Brookfield Place_credit Bess Adler, Thornton Tomasetti
Brookfield Place_credit Bess Adler, Thornton Tomasetti

The renovation also helped Brookfield Place’s diversification efforts, attracting non-financial firms like Jones Day, The College Board, and Hudson’s Bay Company.

“Our retail redevelopment was an expression of really understanding what placemaking is about,” she continued, noting that Brookfield has found other opportunities for similar projects on a smaller scale in Houston, Los Angeles, and Denver.

Knee then asked what is keeping people coming to New York, given there are so many opportunities both domestically and internationally.

New York has been a huge beneficiary of the overall urbanization trend, and our supply-demand fundamentals have a gravitational pull, McCarthy replied. “It’s really hard to build [here] — it’s expensive and complicated, and assets we buy benefit from the fact there’s very little new supply.”

In fact, multifamily — in which Blackstone actively invests — has had a few years of negative net supply, she pointed out.

And while the market may be concerned about office overbuilding, given the activity Downtown and in Hudson Yards, the new buildings only represent three percent of Manhattan’s current supply.

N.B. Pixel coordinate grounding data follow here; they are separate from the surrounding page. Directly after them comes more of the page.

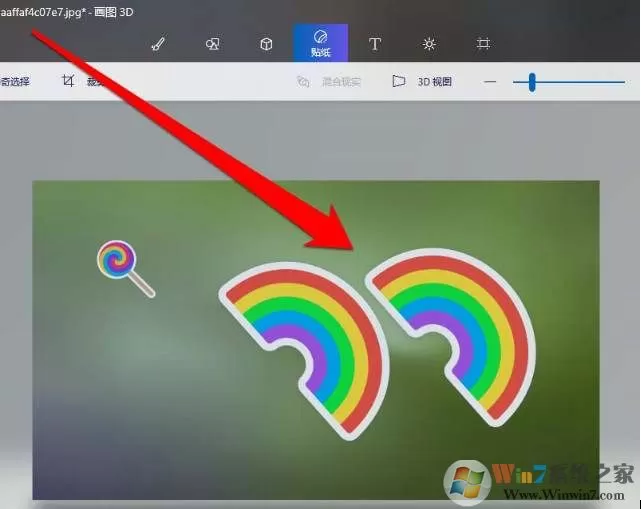The image size is (641, 509).
Task: Open the 2D shapes tool
Action: pyautogui.click(x=213, y=44)
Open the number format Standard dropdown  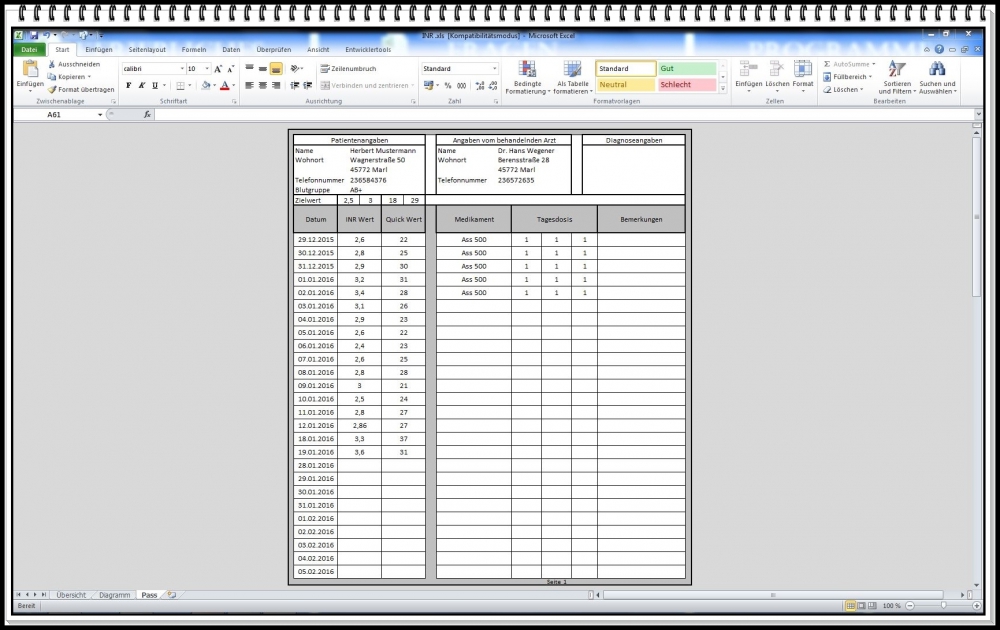pos(494,69)
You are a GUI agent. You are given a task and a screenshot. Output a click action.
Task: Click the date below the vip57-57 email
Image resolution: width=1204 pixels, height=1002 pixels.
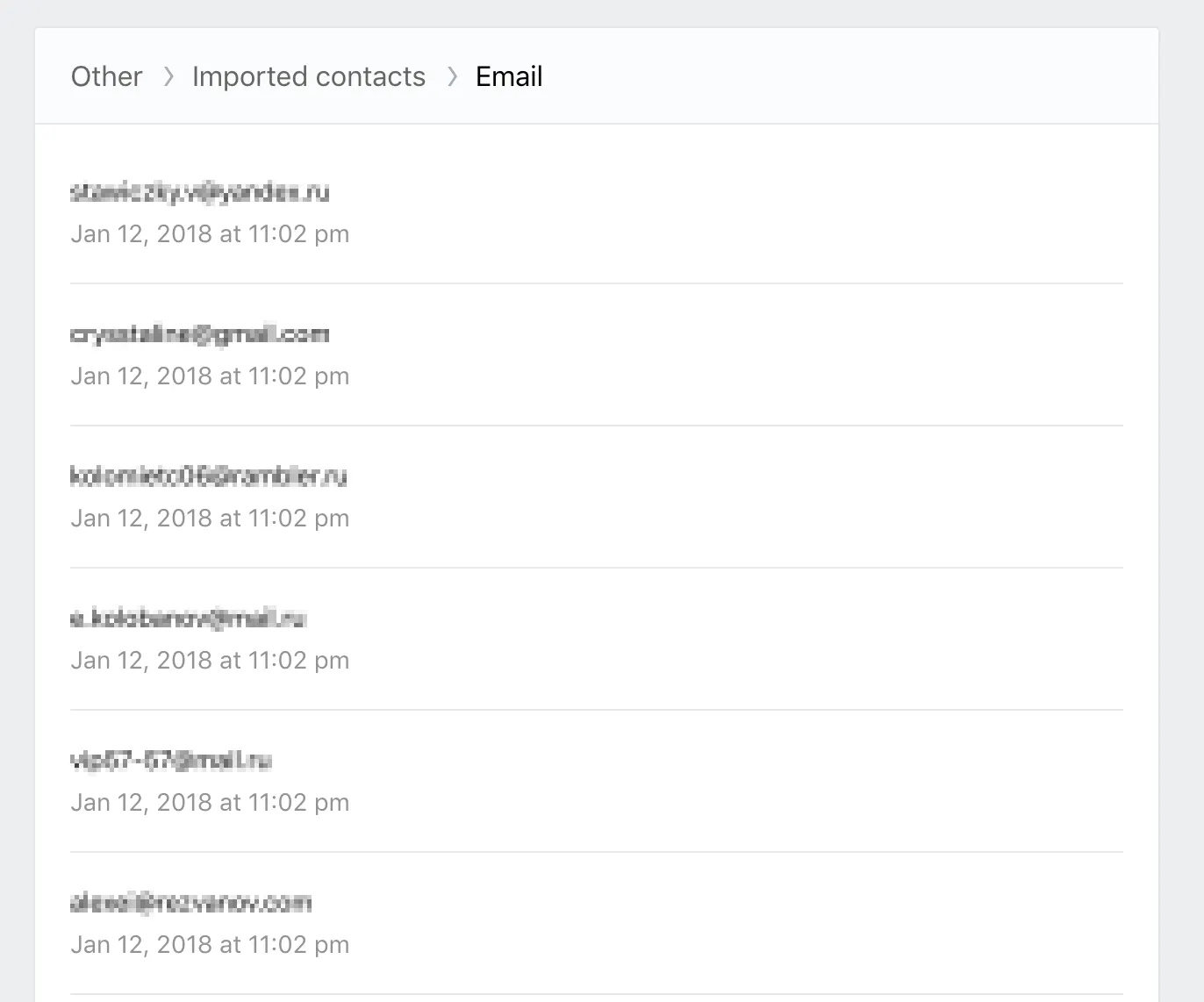tap(210, 803)
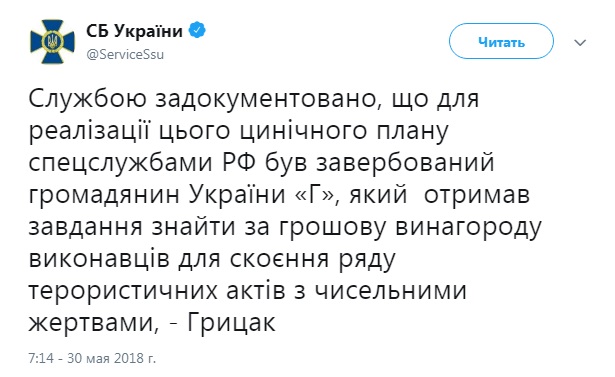
Task: Click the words цинічного плану
Action: pyautogui.click(x=344, y=131)

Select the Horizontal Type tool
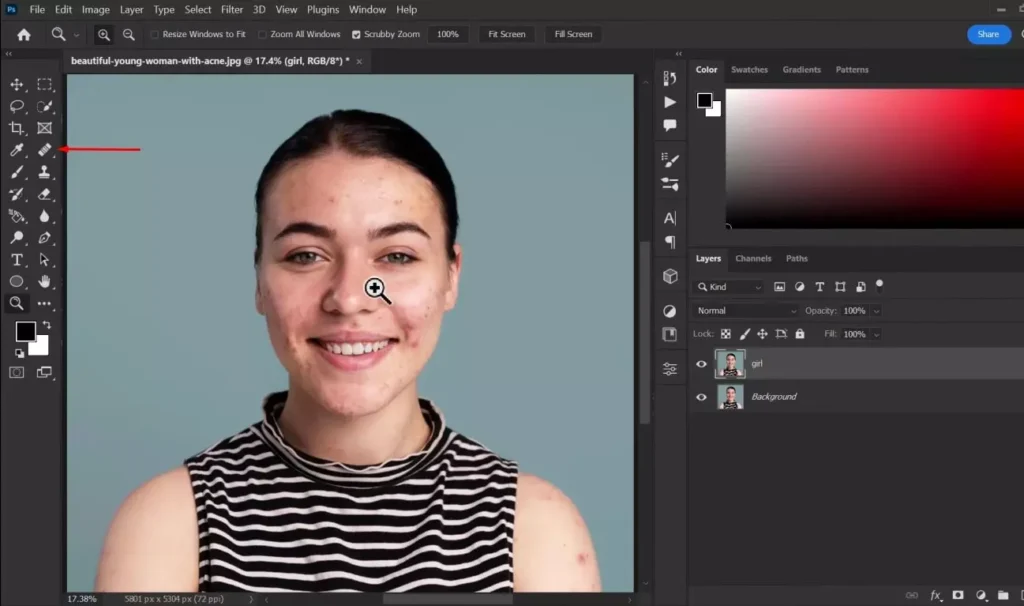pos(16,259)
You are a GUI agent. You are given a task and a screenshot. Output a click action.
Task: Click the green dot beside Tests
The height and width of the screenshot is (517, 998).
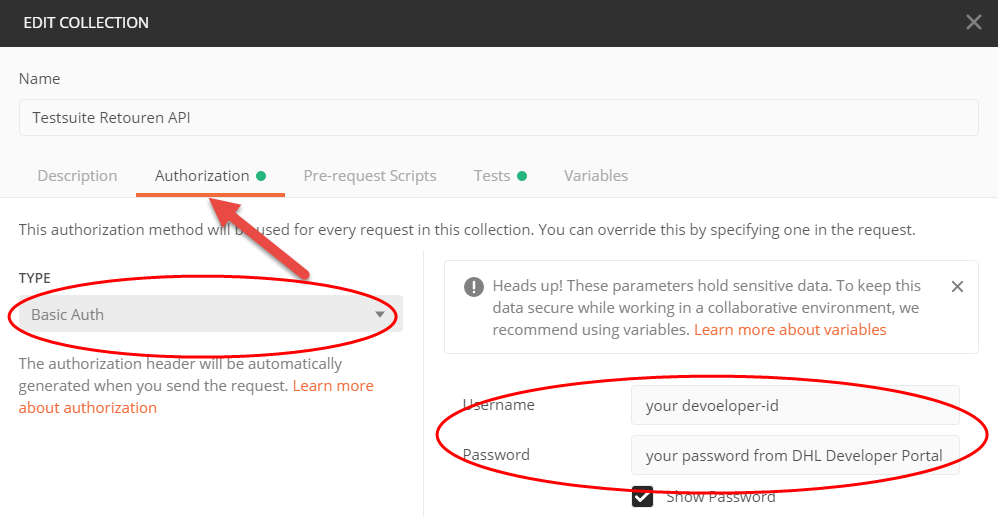(523, 176)

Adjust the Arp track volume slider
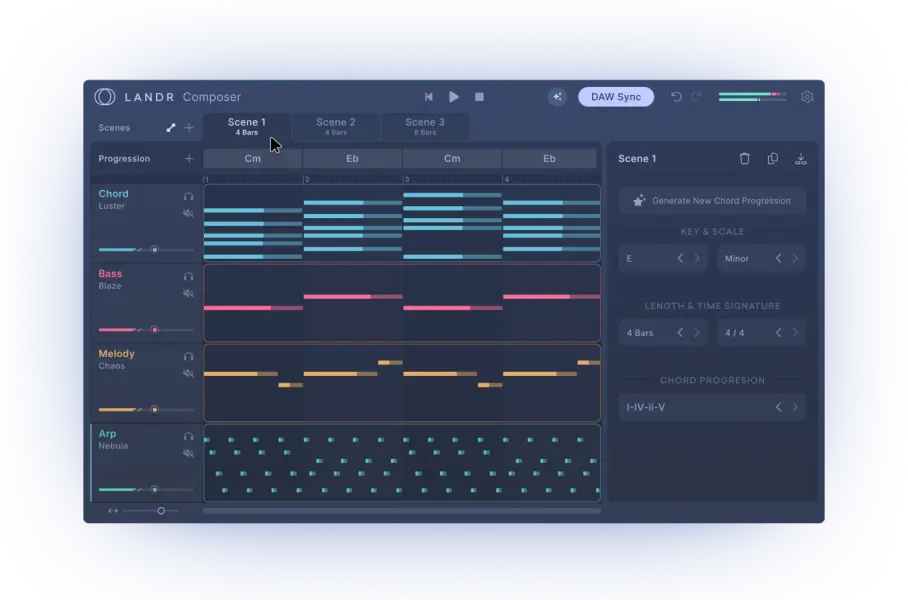pos(154,489)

Early rendering of the Hudson Yards.
Early rendering of the Hudson Yards.

One of the most important points to consider is New York City’s diversified demand drivers, which extend beyond finance and real estate. “It means if you’re an owner, things are going to go your way,” McCarthy asserted. “There are a lot of entry points for investors of all different varieties in New York.”

EisnerAmper recently held its West Coast Private Equity Summit in San Francisco, where Knee heard a new acronym to replace FOMO, or fear of missing out.

“It’s now FOOP, or fear of overpaying,” she reported. “Are assets priced to perfection, or are we seeing shades of 2008 all over again?”

Guggenheim replied that the gap between cap rate and Treasuries is still very high, “so we can argue that there’s room to go if you’re a buyer of real estate. I think it’s a reflection of major markets like New York and Los Angeles. If you look at historical increases in value, they have gone up over a consistently long period of time, and I don’t think that trend will reverse itself.”

However, she noted there are clear bubbles, such as luxury condos in Manhattan. “The market forces will be self-correcting,” she predicted. “If you look at Miami, all you see is cranes — but all of these projects are pre-sold after the last financial crisis. Lenders are now not providing construction loans unless they’re pre-sold.”

There are pockets of inefficiency all around the country where investors can find real value, Mall added, but the challenge for someone like her is to exploit these inefficiencies and create value for investors where others might not see it.

Brookfield has been both actively buying and selling, but on the sales side, recent pricing is not necessarily coming in where the firm first expected it to be, Queen said.

“Investors are looking for more return out of those assets than we’ve seen previously. It may be that there seems to be concern where the economy is going — we’re not necessarily where we were in 2008, but there’s certainly a feeling of uneasiness in the markets.”

McCarthy also pointed out that there is far less leverage in the system. “I don’t stay up at night and worry that it’s 2008 again,” she said.